(ITEMS)
Begin

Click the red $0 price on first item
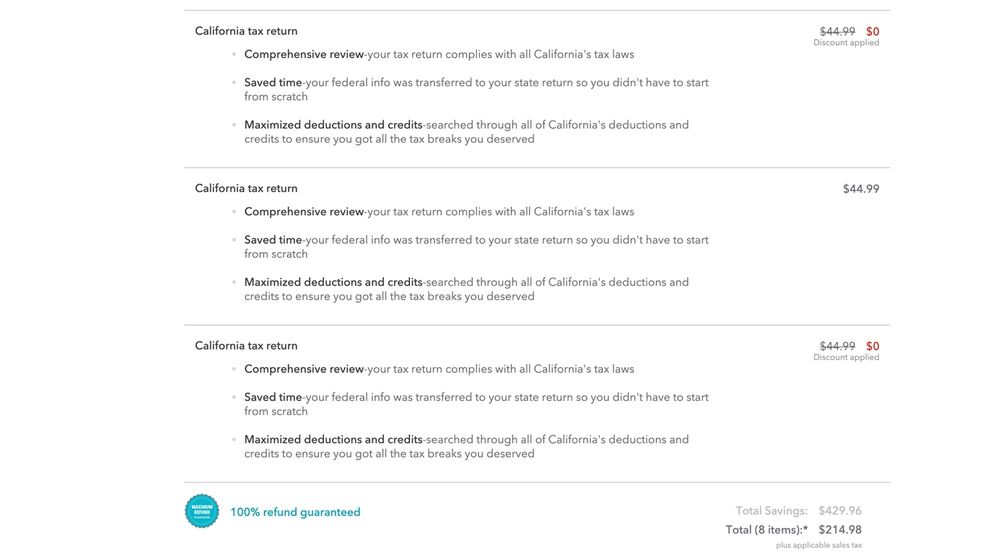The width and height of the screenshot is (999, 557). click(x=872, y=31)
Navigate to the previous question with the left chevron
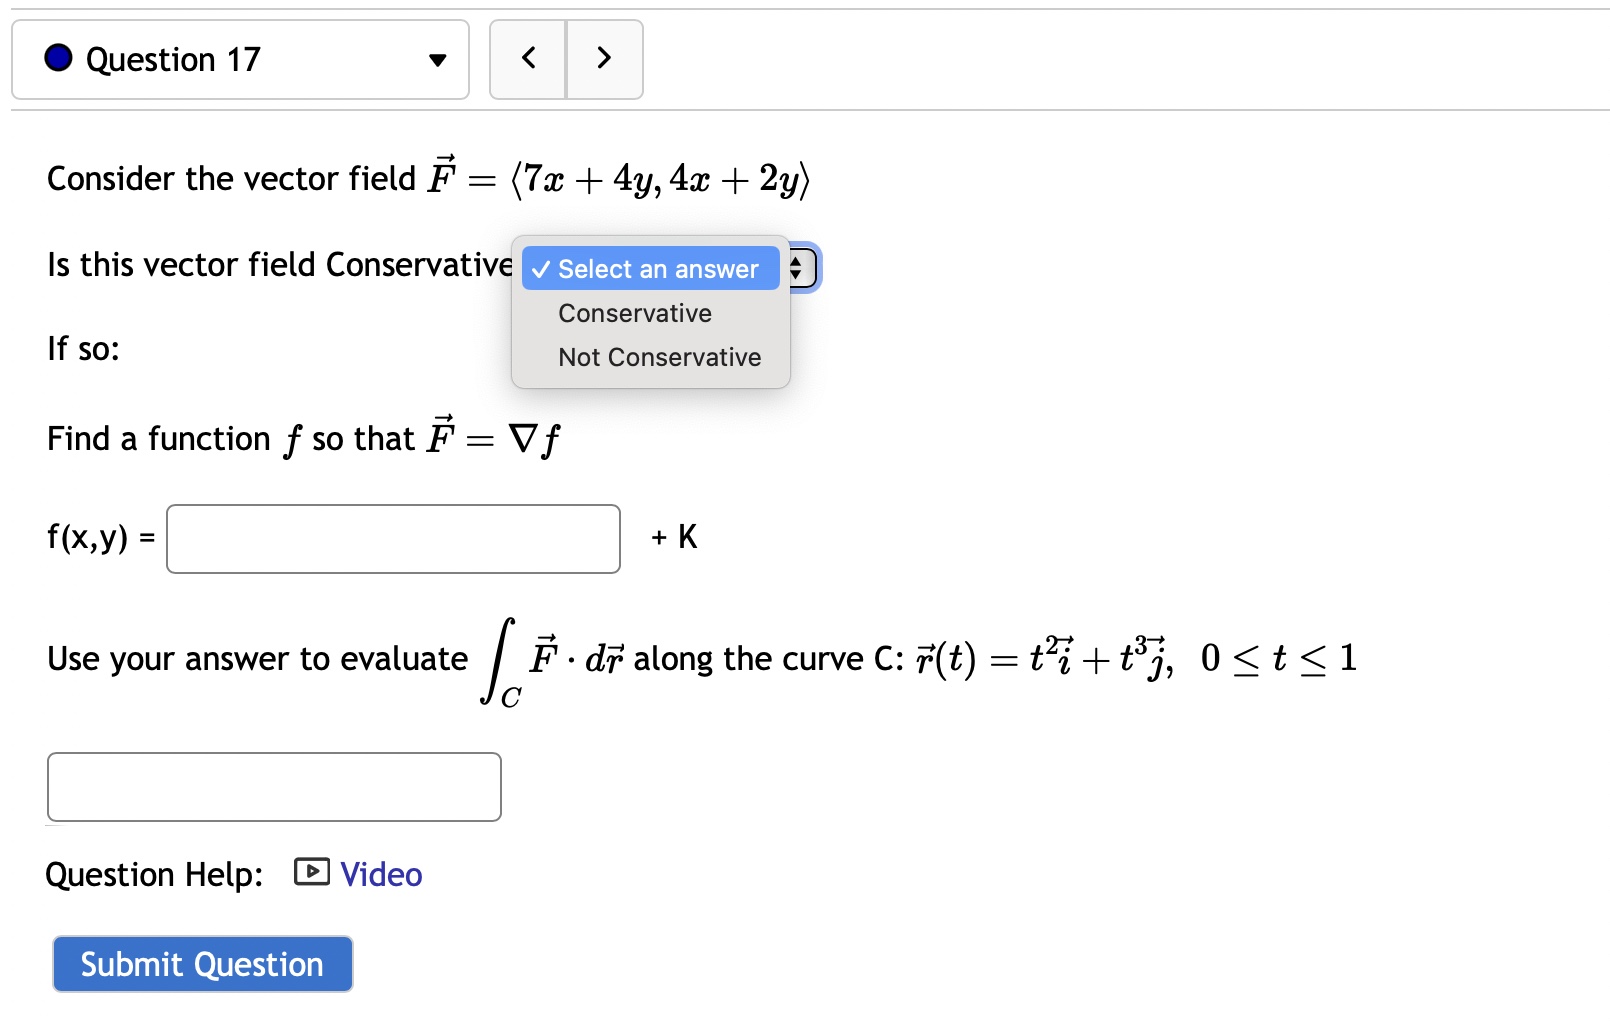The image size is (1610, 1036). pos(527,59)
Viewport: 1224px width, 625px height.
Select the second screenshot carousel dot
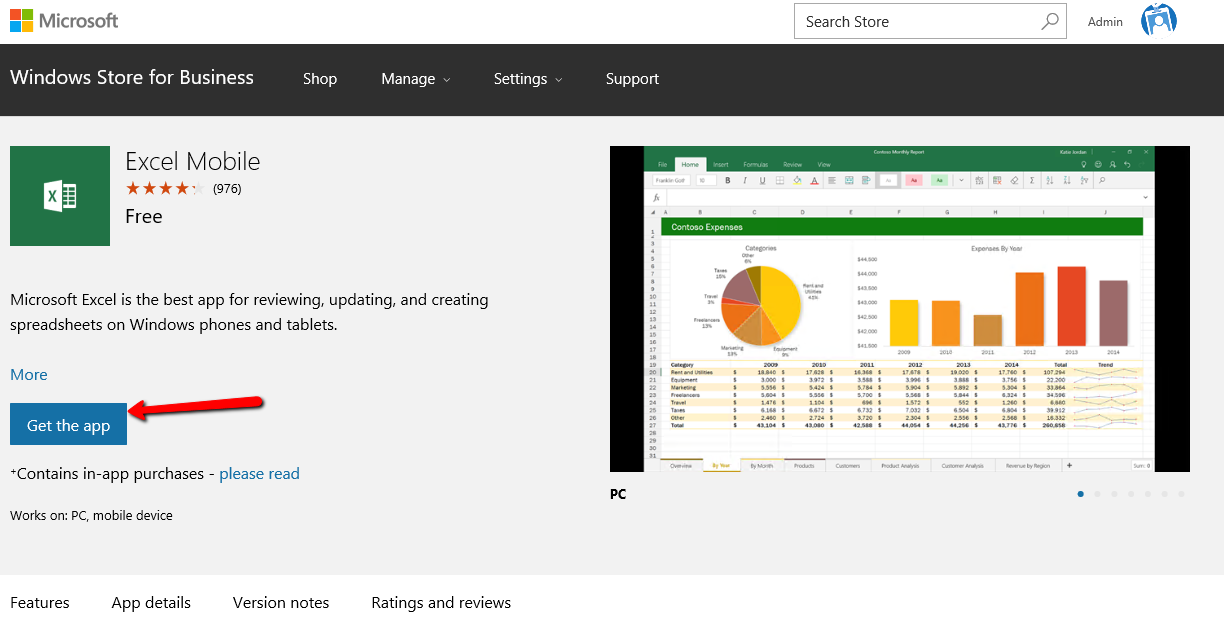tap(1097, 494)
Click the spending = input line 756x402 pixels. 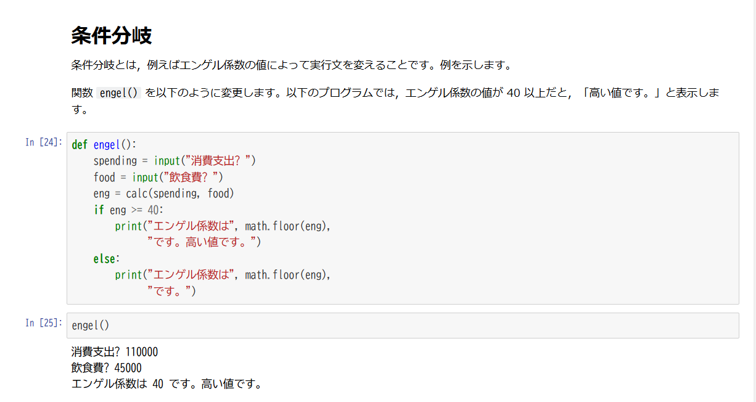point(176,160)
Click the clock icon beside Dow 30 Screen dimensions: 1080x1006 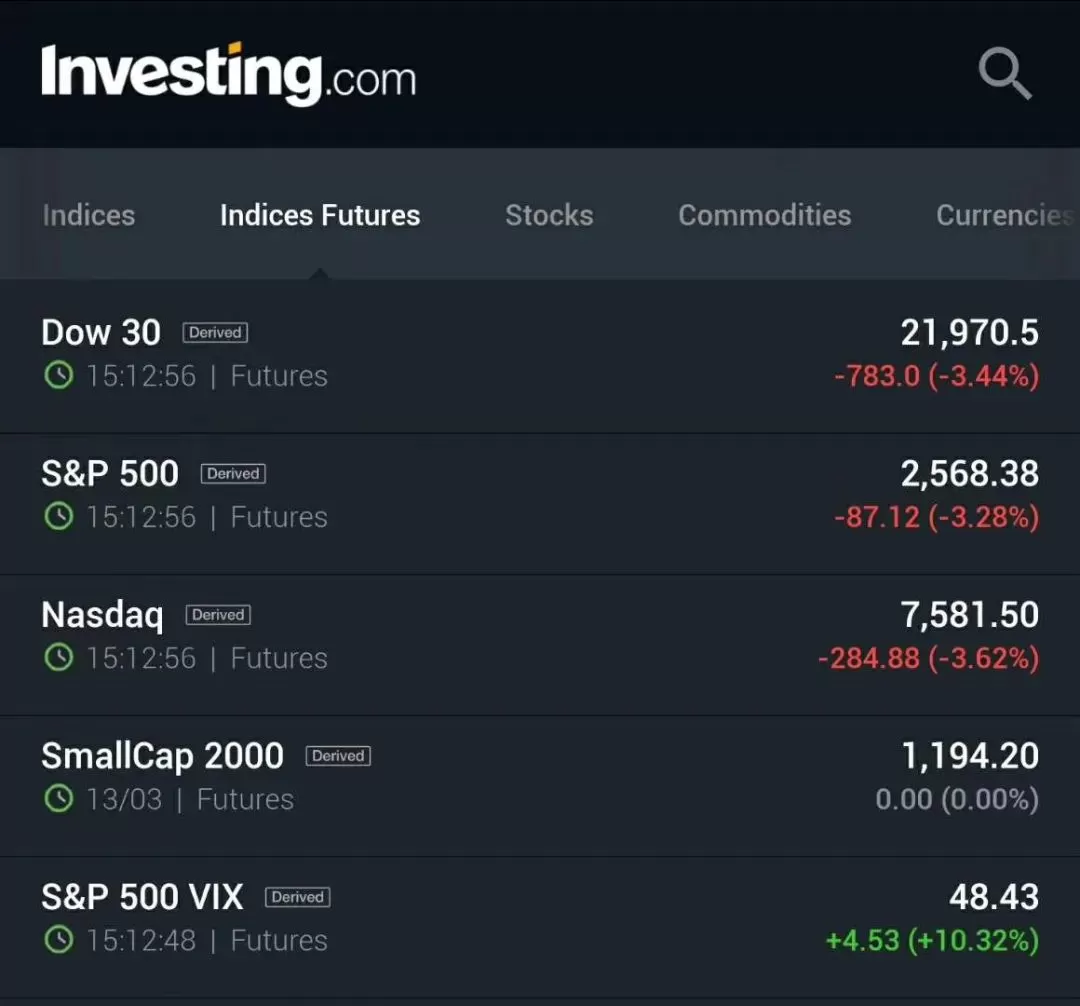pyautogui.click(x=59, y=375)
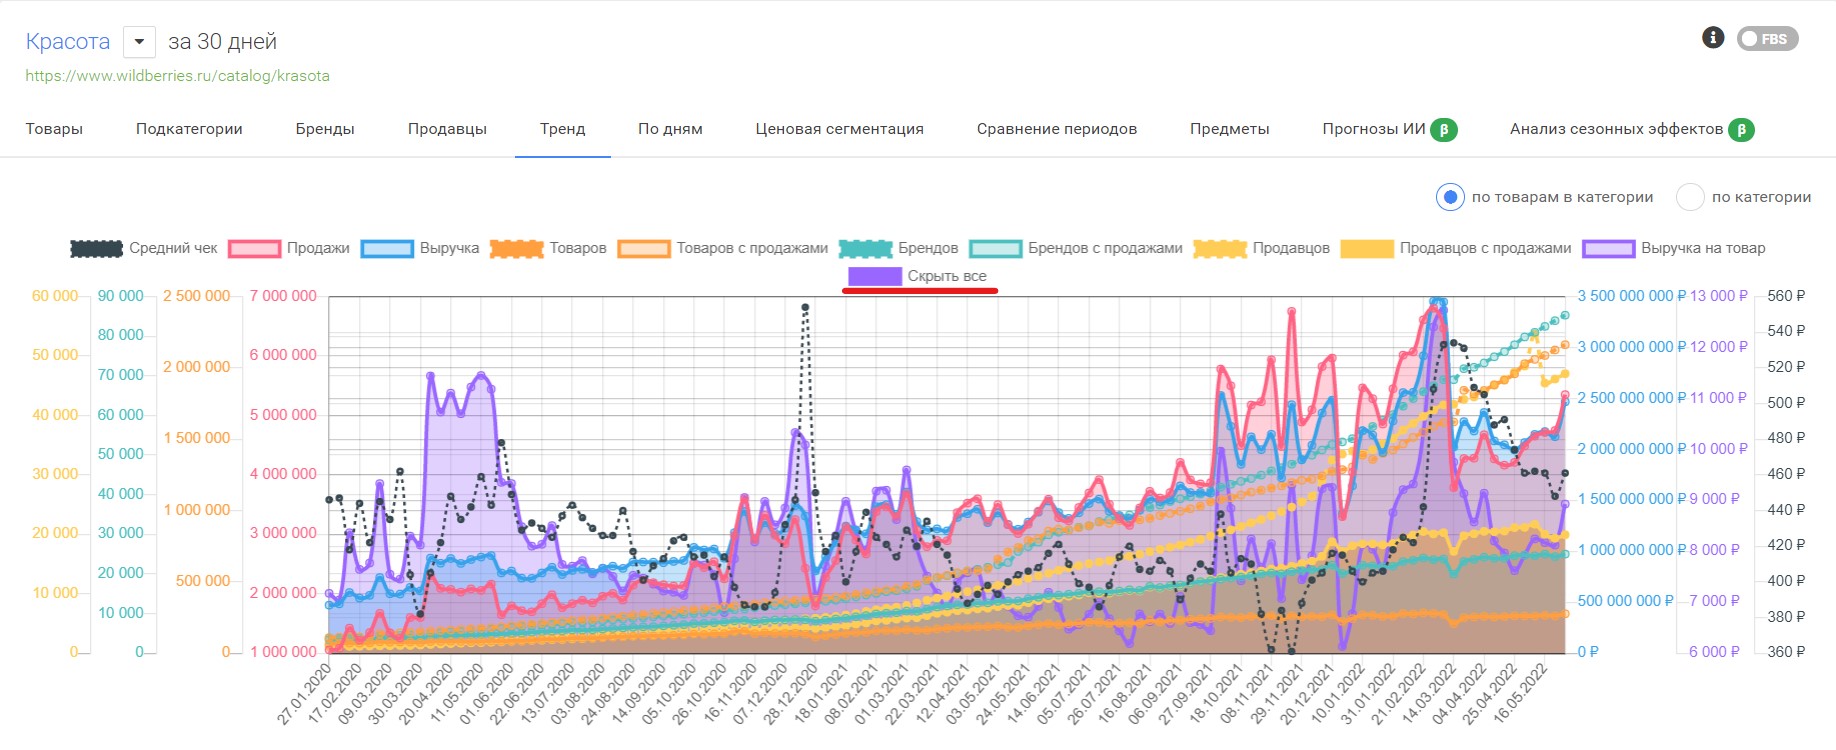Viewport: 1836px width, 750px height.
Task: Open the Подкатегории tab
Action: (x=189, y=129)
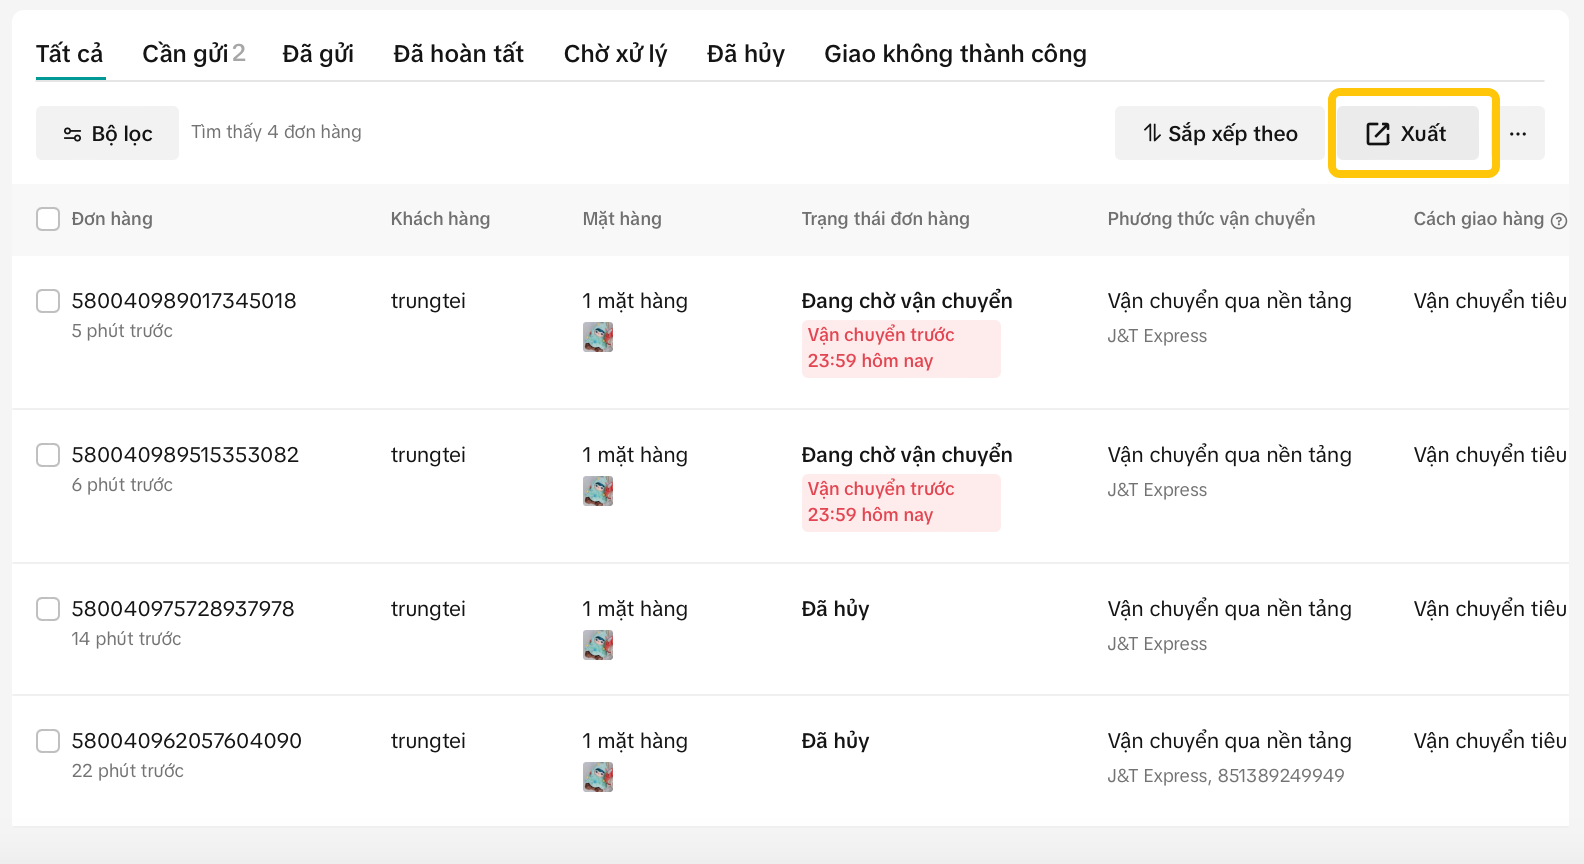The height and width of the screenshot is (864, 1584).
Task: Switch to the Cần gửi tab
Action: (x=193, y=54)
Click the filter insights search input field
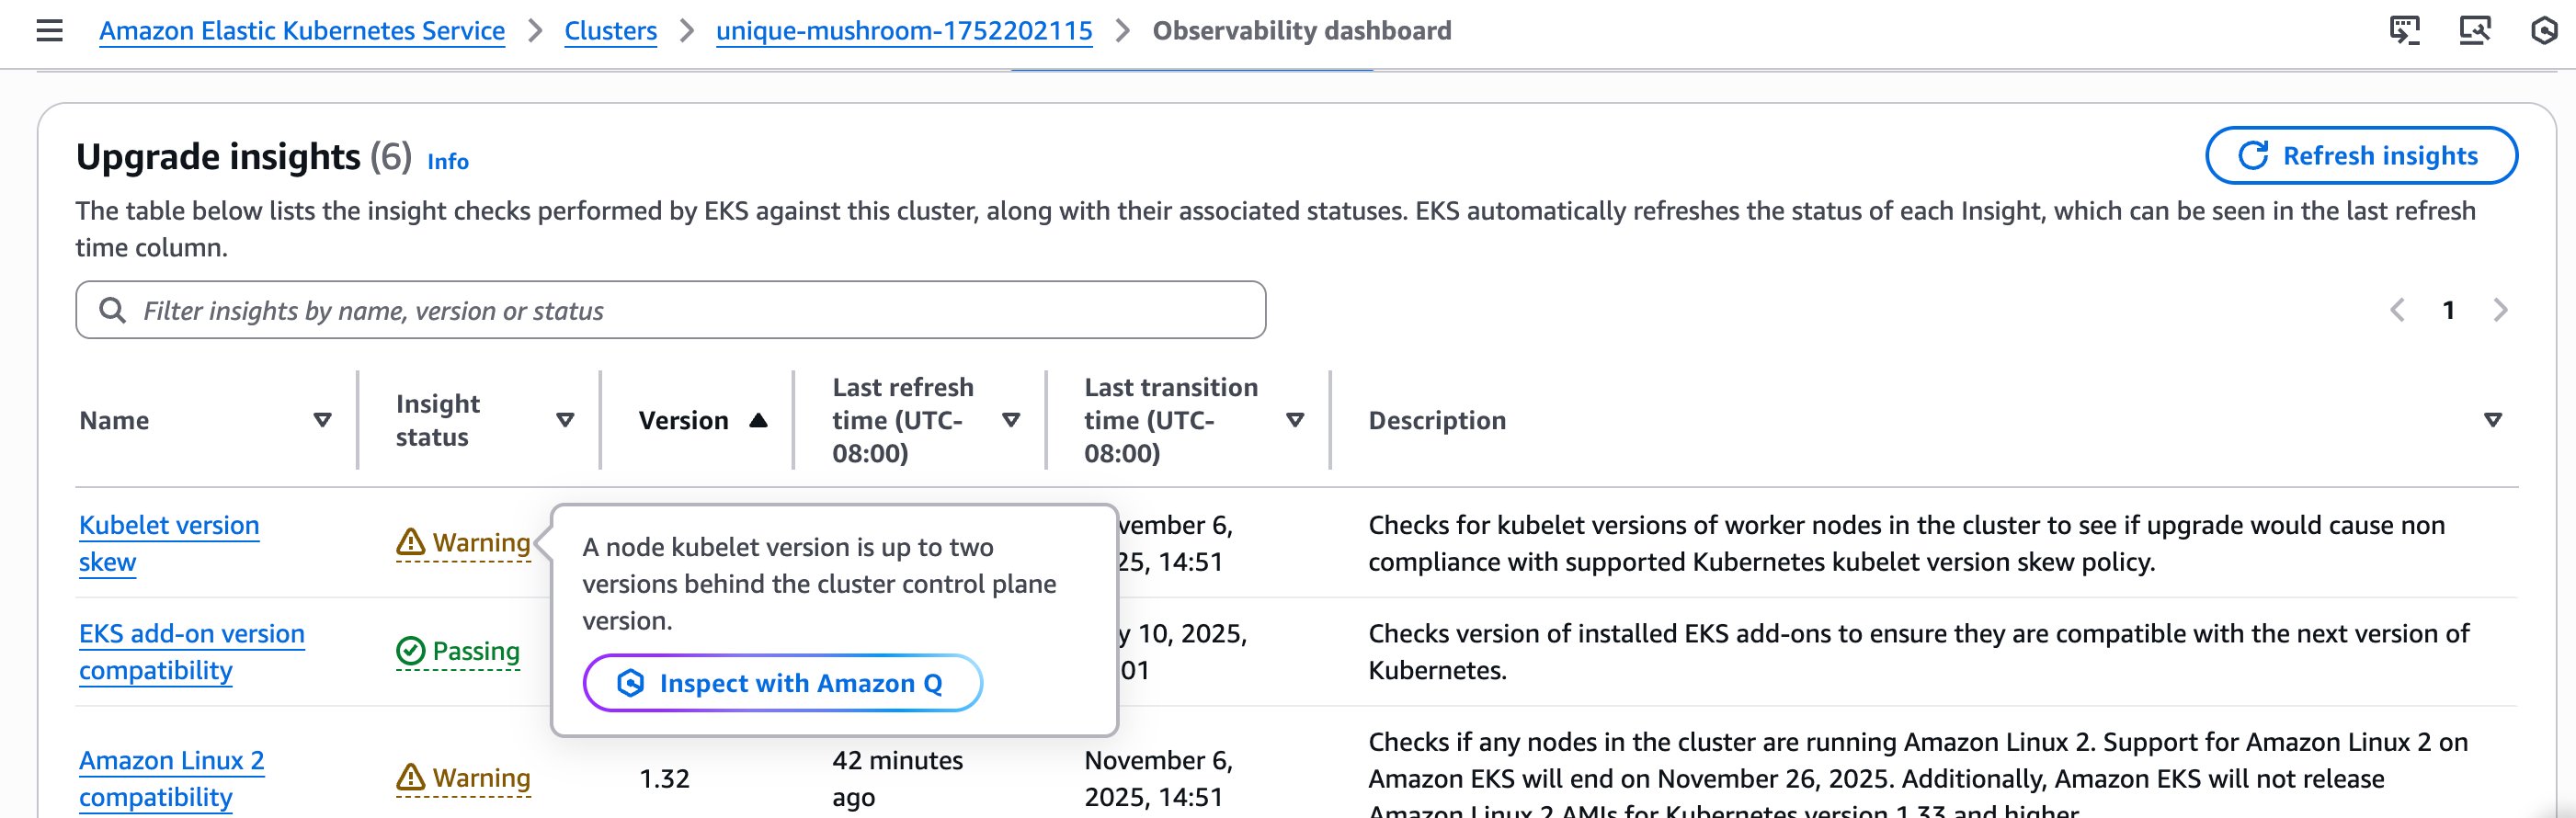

End

Reproduce the lines of the records exactly, from the start through the line containing "The image size is (1610, 1036). pos(527,59)", including that line. Leave the pictures out.

Click the red $0 price on first item
The width and height of the screenshot is (999, 557). click(x=872, y=31)
Navigate to the previous question with the left chevron
The image size is (1610, 1036). pos(527,59)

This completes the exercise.